Thursday, September 22, 2016

“The house that Ed built... The home that “Mickey” made...

      “Home is where one starts from.” – T.S. Eliot


I was about four years old when I ran into the kitchen and said to my mother, “I don’t want to play in my room.  I hate it here.  I am going to run away!”  As I went for a tiny suitcase, Mom said, “You can run away, just don’t leave the yard.”  That’s when I learned about home and that’s when I realized that my parents were a lot smarter than I would ever give them credit for until now.
Our family home was sold this week.  My father built the house piece by piece, section by section while Mom raised my two sisters, thirteen months apart.  I was the surprise eight years later.  In the 50’s and 60’s, our home was as normal and at times not so normal as anyone else’s.  I can remember my mother cooking and baking each, and I do mean EACH and every day.  I will always remember the couch in the living room where she taught each of us how to knit, crochet and of course there were always books and magazines to read on the coffee table.  My mother would also sit in her rocking chair and quilt.  Every stitch was carefully done.  I learned patience and perseverance watching her.  To this day, I still cannot figure out how she had the patience to finish every single project.  I still have the quilt she made me before I left for college.  I was instructed to wrap myself with it whenever I got lonely.  I did.

To-do list —
1. Retype the family home essay word for word, everything from "I was about" down to "for until now.".
2. Answer these questions from the family home essay, one per line:
(a) About how old was the writer when announcing a plan to run away?
(b) How far apart in age are the writer's two sisters?
(c) What did the writer's mother make before the writer left for college?

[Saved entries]

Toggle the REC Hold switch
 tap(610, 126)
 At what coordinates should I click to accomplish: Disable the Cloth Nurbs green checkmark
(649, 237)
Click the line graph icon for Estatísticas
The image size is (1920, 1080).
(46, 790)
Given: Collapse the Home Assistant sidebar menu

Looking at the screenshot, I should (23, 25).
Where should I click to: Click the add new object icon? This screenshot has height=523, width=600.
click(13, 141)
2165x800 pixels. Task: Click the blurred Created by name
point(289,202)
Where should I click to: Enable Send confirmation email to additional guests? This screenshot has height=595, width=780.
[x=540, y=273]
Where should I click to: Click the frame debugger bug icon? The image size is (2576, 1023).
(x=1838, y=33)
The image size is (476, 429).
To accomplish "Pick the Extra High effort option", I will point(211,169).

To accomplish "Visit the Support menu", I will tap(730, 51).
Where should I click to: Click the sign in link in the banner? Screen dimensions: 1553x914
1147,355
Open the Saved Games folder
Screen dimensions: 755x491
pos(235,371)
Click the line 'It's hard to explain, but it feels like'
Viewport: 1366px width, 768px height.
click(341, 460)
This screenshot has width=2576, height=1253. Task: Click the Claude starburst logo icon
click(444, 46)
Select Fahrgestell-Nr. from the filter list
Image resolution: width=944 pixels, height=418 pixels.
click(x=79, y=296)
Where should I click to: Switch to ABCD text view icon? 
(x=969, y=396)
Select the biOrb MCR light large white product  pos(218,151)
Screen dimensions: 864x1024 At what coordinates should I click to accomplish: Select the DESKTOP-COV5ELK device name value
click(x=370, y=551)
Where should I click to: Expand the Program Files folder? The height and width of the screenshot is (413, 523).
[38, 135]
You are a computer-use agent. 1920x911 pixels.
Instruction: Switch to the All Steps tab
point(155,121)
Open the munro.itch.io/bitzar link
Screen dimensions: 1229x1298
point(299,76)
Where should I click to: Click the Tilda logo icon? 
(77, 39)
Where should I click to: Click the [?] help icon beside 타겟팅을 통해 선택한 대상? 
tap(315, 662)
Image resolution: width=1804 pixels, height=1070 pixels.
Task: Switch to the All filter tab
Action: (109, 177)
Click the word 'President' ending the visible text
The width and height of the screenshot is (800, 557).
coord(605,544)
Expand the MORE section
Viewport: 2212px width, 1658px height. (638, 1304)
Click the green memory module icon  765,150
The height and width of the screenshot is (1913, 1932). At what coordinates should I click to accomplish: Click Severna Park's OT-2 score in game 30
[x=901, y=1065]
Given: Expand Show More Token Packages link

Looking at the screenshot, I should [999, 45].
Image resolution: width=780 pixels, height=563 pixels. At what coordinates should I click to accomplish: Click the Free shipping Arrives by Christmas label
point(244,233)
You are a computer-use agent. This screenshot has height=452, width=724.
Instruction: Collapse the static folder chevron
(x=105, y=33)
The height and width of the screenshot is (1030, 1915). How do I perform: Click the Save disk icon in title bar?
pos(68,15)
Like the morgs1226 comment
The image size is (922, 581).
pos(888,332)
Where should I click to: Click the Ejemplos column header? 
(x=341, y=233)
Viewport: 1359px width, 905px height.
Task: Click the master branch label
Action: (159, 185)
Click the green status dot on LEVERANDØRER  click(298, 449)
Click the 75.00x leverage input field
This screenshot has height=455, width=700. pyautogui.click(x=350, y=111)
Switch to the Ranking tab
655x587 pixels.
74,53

The results —
1.
I was about four years old when I ran into the kitchen and said to my mother, “I don’t want to play in my room.  I hate it here.  I am going to run away!”  As I went for a tiny suitcase, Mom said, “You can run away, just don’t leave the yard.”  That’s when I learned about home and that’s when I realized that my parents were a lot smarter than I would ever give them credit for until now.

2.
(a) About four years old
(b) Thirteen months
(c) A quilt